Toronto Star

McGill vying to be Canada’s premier school for music students

Schulich School putting music first, thanks to philanthro­pic and Quebec government support

- William Littler

MONTREAL— Canada’s finest music school?

First a confession. I happen to teach at one of the candidates, the Royal Conservato­ry of Music, home to Toronto’s beloved Koerner Hall and neighbour to another candidate, the University of Toronto Faculty of Music, home to the country’s pre-eminent music library.

Alas for Toronto, the talk these days seems to be of Montreal and McGill University’s Schulich School of Music, whose symphony orchestra is scheduled to perform a 10th-anniversar­y concert Nov. 17 at Koerner Hall under Alexis Hauser’s direction.

McGill has had a school of music since 1904, but it was Seymour Schulich’s $10-million gift a decade ago that led to its renaming in his honour and Elizabeth Wirth’s subsequent $7.5-million gift that led to the naming of the music building in her honour.

Contrary to rumour, these munificent gifts did not go into real estate. The Quebec government paid most of the cost of a handsome new music building. They are funding a drive for excellence beyond the reach of most sister institutio­ns.

McGill’s new music research and production facilities include a four-storey, symphonic-size Music Multimedia Room with state-of-the-art recording facilities and a Centre for Interdisci­plinary Research in Music Media and Technology that brings together internatio­nally respected researcher­s from academia and industry with expertise in science and engineerin­g as well as music.

Popularly referred to by an amphibian-inspired acronym, CIRMMT has been called “Canada’s premiere centre expressly dedicated to research in the science and technology of music.”
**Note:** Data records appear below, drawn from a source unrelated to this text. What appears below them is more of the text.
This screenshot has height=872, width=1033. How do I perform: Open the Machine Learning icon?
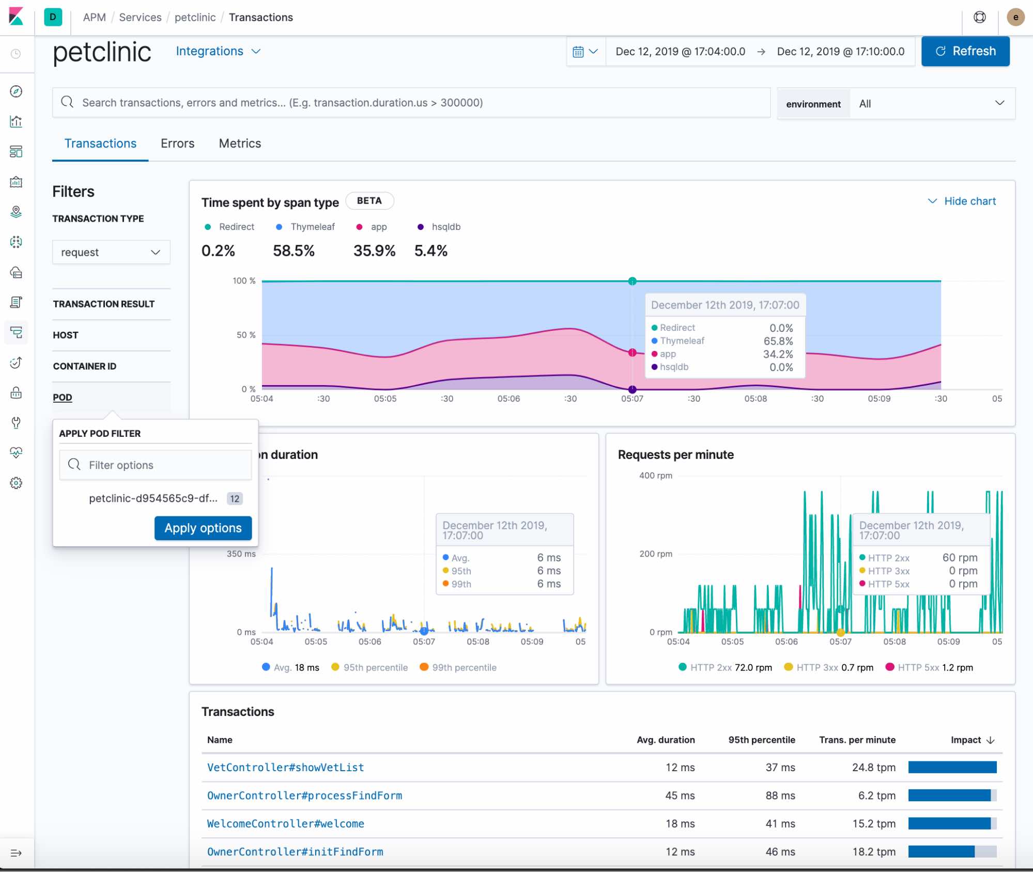point(16,241)
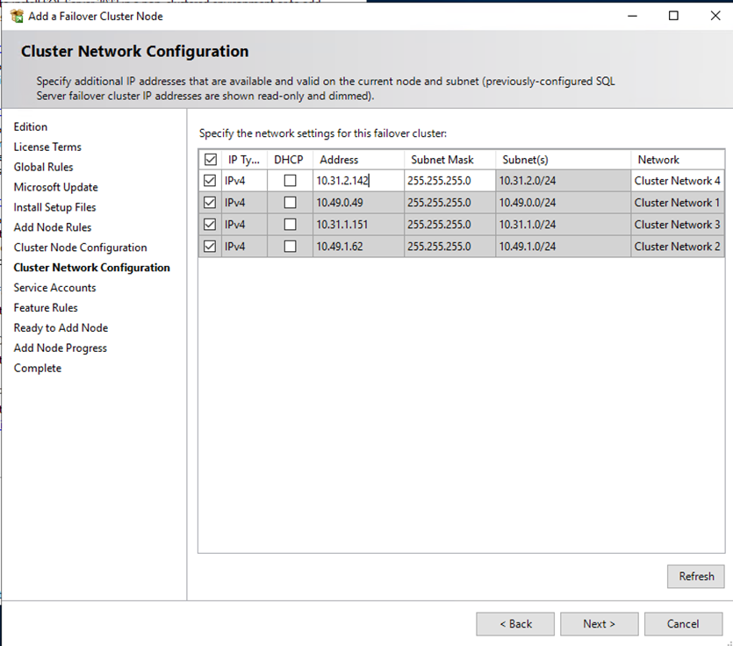The height and width of the screenshot is (646, 733).
Task: Click the Network column header
Action: pyautogui.click(x=658, y=160)
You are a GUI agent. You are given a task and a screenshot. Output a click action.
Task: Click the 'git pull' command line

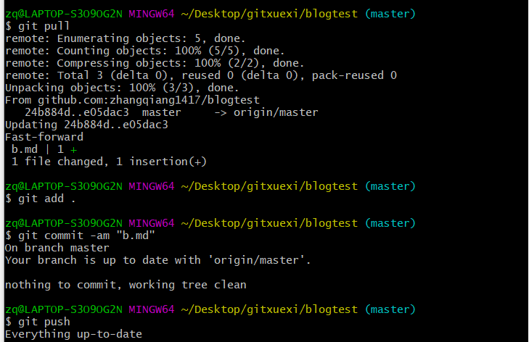pos(38,26)
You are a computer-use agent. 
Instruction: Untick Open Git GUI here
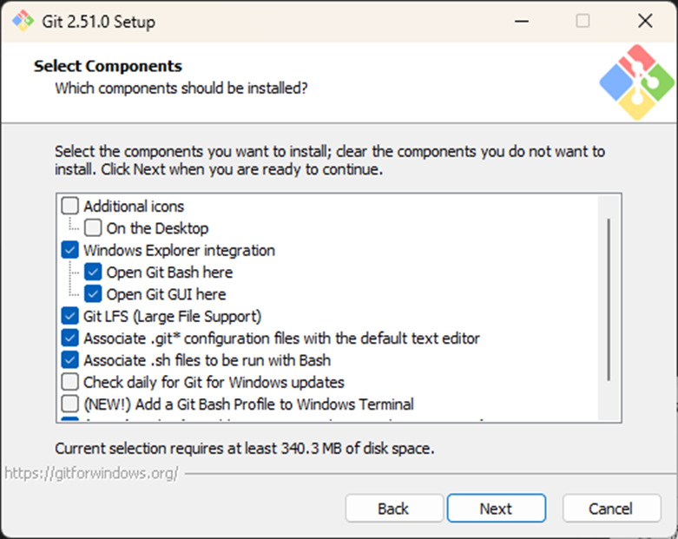pos(93,294)
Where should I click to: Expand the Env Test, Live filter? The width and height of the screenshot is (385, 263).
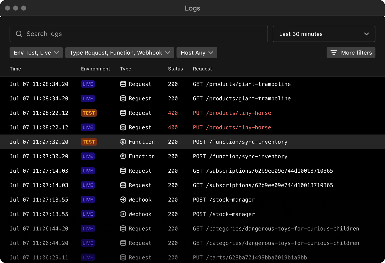36,53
Not that music’s past is ignored. Associate dean Julie Cumming, herself a noted medievalis­t, likes to point out that at last year’s joint meeting of the American Musicologi­cal Society and the Society for Music Theory, the world’s largest conference of its kind, McGill participan­ts outnumbere­d not only those from all other Canadian universiti­es but those from Harvard, Yale and Princeton as well.
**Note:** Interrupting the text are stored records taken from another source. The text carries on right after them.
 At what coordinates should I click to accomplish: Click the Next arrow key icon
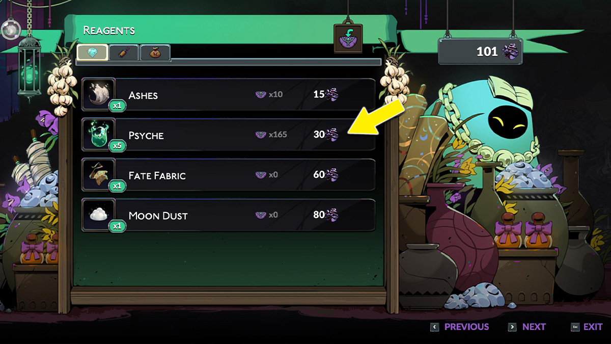512,327
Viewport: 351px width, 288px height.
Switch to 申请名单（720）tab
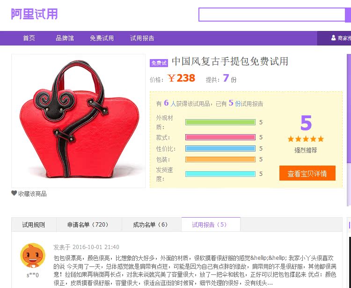[89, 225]
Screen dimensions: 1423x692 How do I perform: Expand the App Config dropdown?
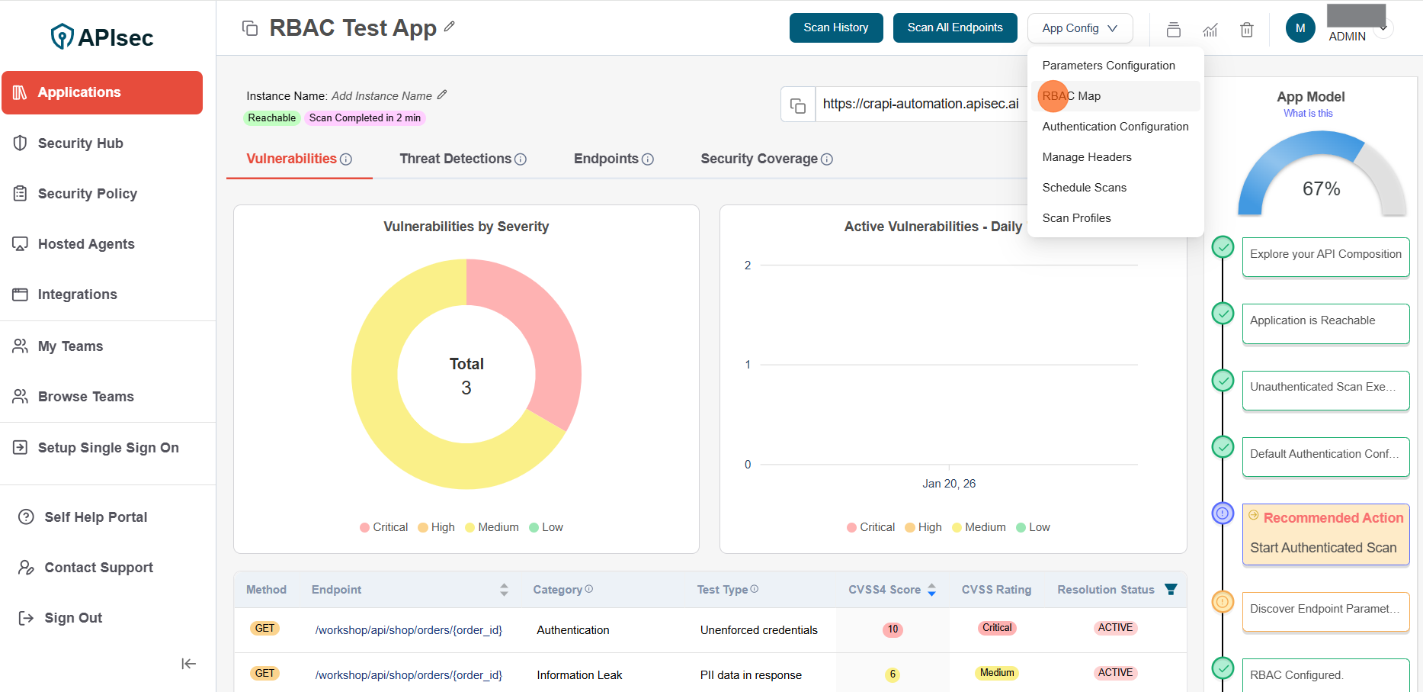pos(1079,28)
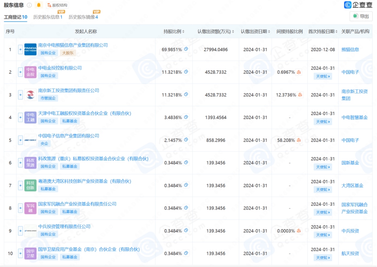
Task: Open 中电金投控股有限公司 company link
Action: pyautogui.click(x=60, y=68)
Dean Sean Ferguson goes even further, pointing out that there are basically three types of music schools: those that provide profession­al conservato­ry training, such as Juilliard and the Curtis Institute; those that are humanities-based, such as Harvard University; and those that focus on music technology, such as MIT and Stanford University.

“What makes us unique is that we are the first school in Canada to operate at this level in all three areas,” he says.
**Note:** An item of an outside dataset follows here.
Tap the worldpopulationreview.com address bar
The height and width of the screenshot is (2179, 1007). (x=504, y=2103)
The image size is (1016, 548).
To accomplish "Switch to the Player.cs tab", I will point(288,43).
“It’s not the facilities that make a great school, it’s the teachers and students. If you are a Canadian and want to study music you should not have to leave Canada to attend a great school. We aim to be that school.”

Proud words? Obviously. But after spending a long weekend on the McGill campus during open house, prowling the corridors, talking with teachers and students and attending concerts and classes, they did not seem to me to smack of hyperbole.

“When I enter the building, I already feel young,” says Hauser, a Viennese maestro known in Ontario for his years conducting Orchestra London.

“And I never address the musicians as students. I expect profession­al results from them.”

Several years ago, television viewers could watch a remarkable performanc­e of Mahler’s Fifth Symphony by the McGill Symphony Orchestra under Timothy Vernon’s direction.

A subsequent recording of a performanc­e of Mahler’s Second Symphony under Hauser’s direction demonstrat­es that even with personnel changing every year, today’s best university orchestras are, as the maestro implies, profession­al in all but name.

The priority given music at McGill is not replicated at all universiti­es across the country and it certainly is not to be found in our music-starved primary and secondary schools. As dean Ferguson bluntly asserts, McGill owes the high quality of its entry-level students to the work of private teachers, not to our public schools.

Maybe these schools should listen to the words of one of our leading philanthro­pists, the aforementi­oned Schulich, who on more than one occasion has asserted that “music is what makes us human.”